İçme sularında giardia kistlerinin araştırılması

Alp, İlker
Süreli Yayın başlığı
Süreli Yayın ISSN
Cilt Başlığı
Fen Bilimleri Enstitüsü
Institute of Science and Technology
Bu çalışmada içme sularında Giardia Kistleri konusu incelenmiştir. İlk bölümde, çalışmanın önemi, amaç ve kapsamı açıklanmıştır. İkinci bölümde, içme sularında biyolojik kirlenme konusu kısaca belirtilip, Giardia Kistleri ile bunların sebep olduğu Giardiasis hastalığı hakkında bilgiler sunulmuştur. Üçüncü bölümde, Giardia türlerinin çevrede ve sistemlerde varlığı, Giardia kistlerinin incelenmesi ve bu kistlerin sudan giderilmesi ile ilgili önceden yapılmış çalışmalar incelenmiştir. Dördüncü bölümde, örnek bir içme suyu arıtma tesisinde (İSKİ Kağıthane İçme Suyu Arıtma Tesisi) ve bu tesise su temin eden yüzey suyu kaynağında Giardia kistleri incelenmiştir. Giardia kistlerinin araştırılmasında Standart Methods (1989)'da belirtilen yöntem uygulanmıştır.
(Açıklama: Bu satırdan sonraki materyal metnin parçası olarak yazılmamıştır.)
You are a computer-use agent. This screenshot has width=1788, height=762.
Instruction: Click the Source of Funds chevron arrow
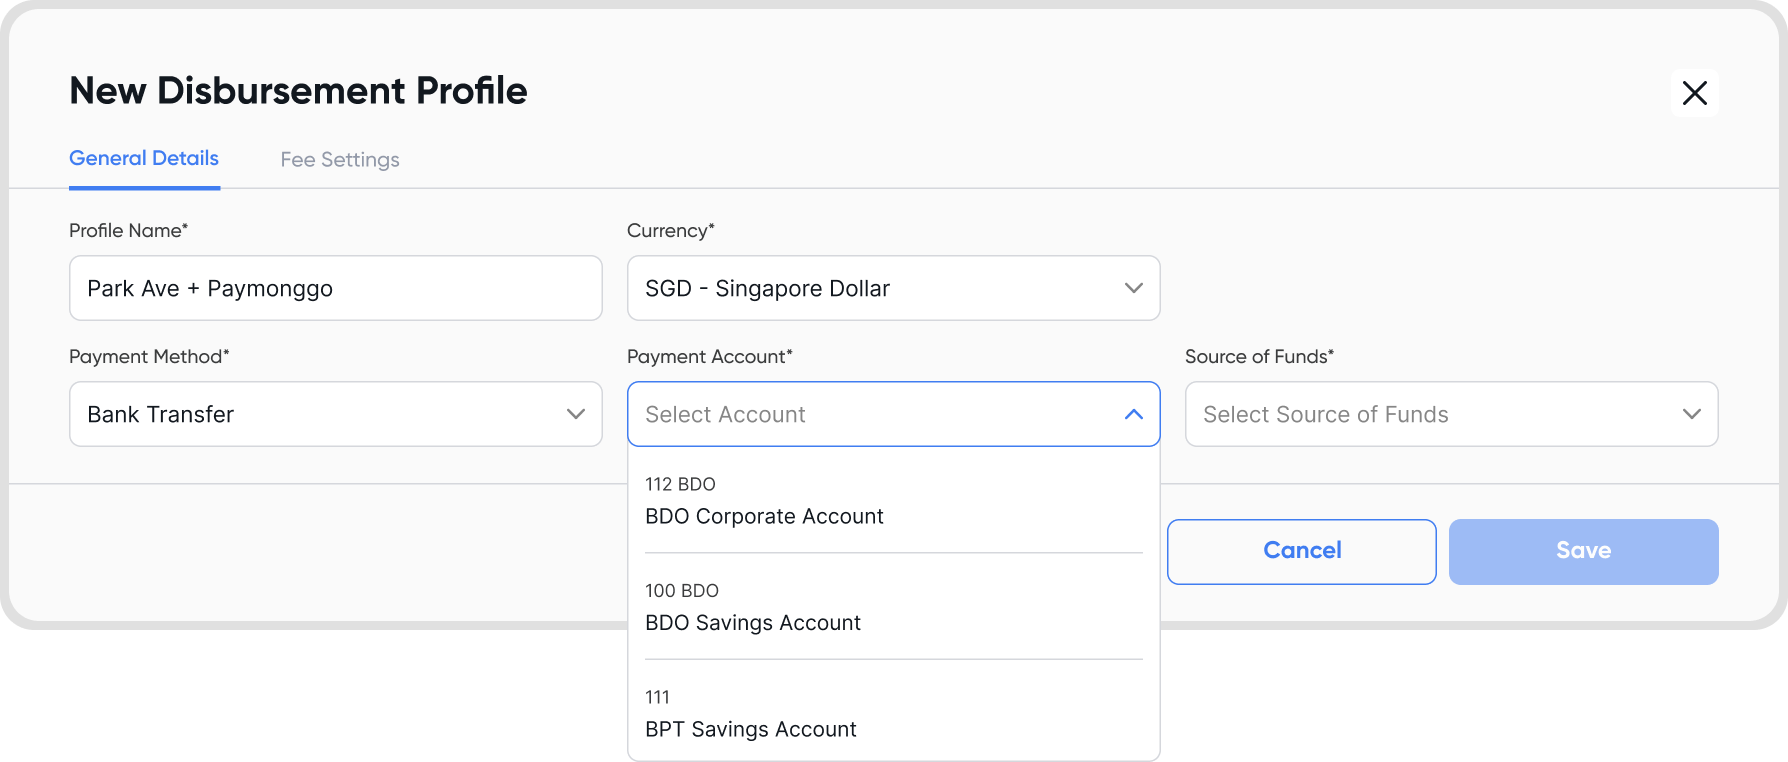(x=1691, y=414)
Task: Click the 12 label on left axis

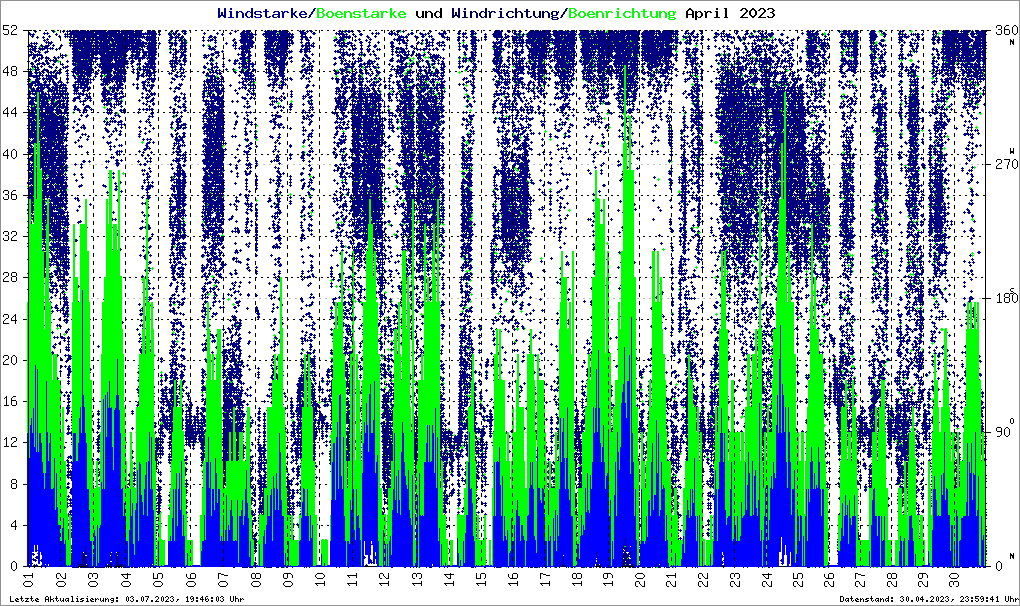Action: (12, 442)
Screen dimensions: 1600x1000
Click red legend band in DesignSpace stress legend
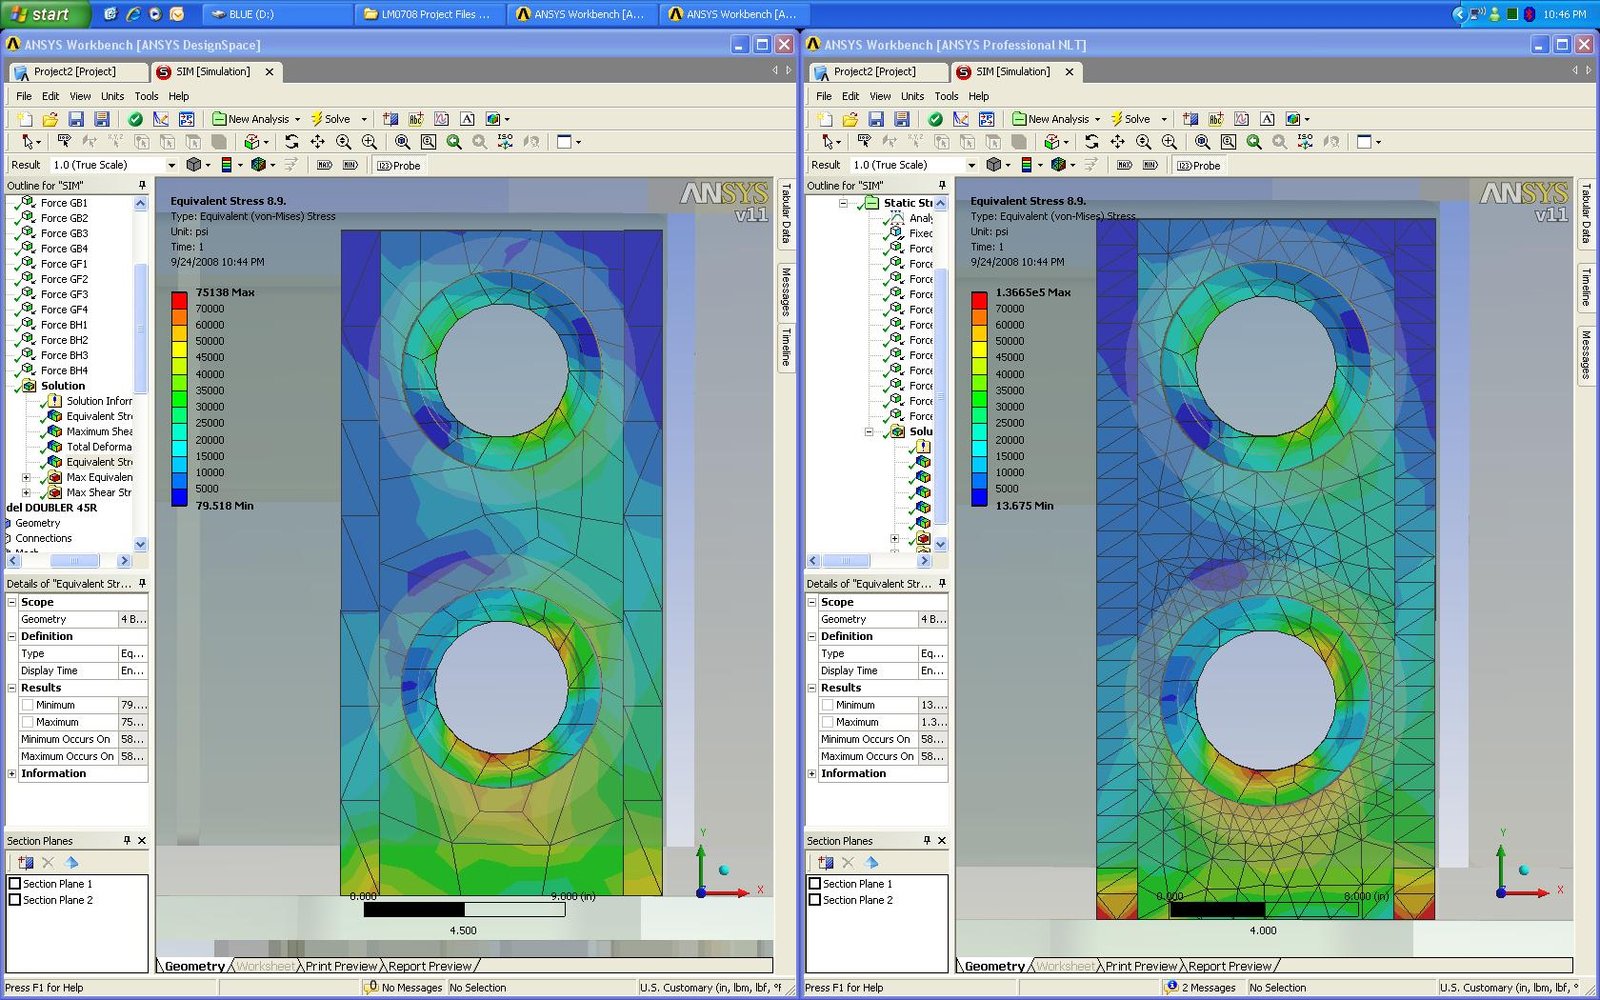pyautogui.click(x=179, y=300)
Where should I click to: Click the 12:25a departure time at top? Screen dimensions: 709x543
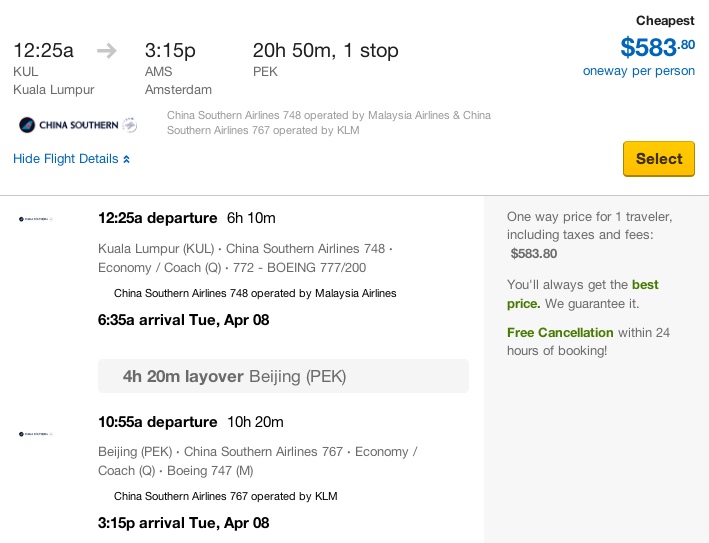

Bu yöntem ile yapılan deneylerde ham suda bu kistler bulunamamıştır. Fakat, böylesine spesifik bir çalışmanın yıl boyunca sürdürülmesi gerektiği sonucuna varılmıştır. Ölçülen diğer parametrelerden faydalanılarak kist konsantrasyonları tahmin edilmeye çalışılmıştır. Beşinci bölümde, elde edilen sonuçlar değerlendirilerek yapılması gerekenler sıralanmıştır.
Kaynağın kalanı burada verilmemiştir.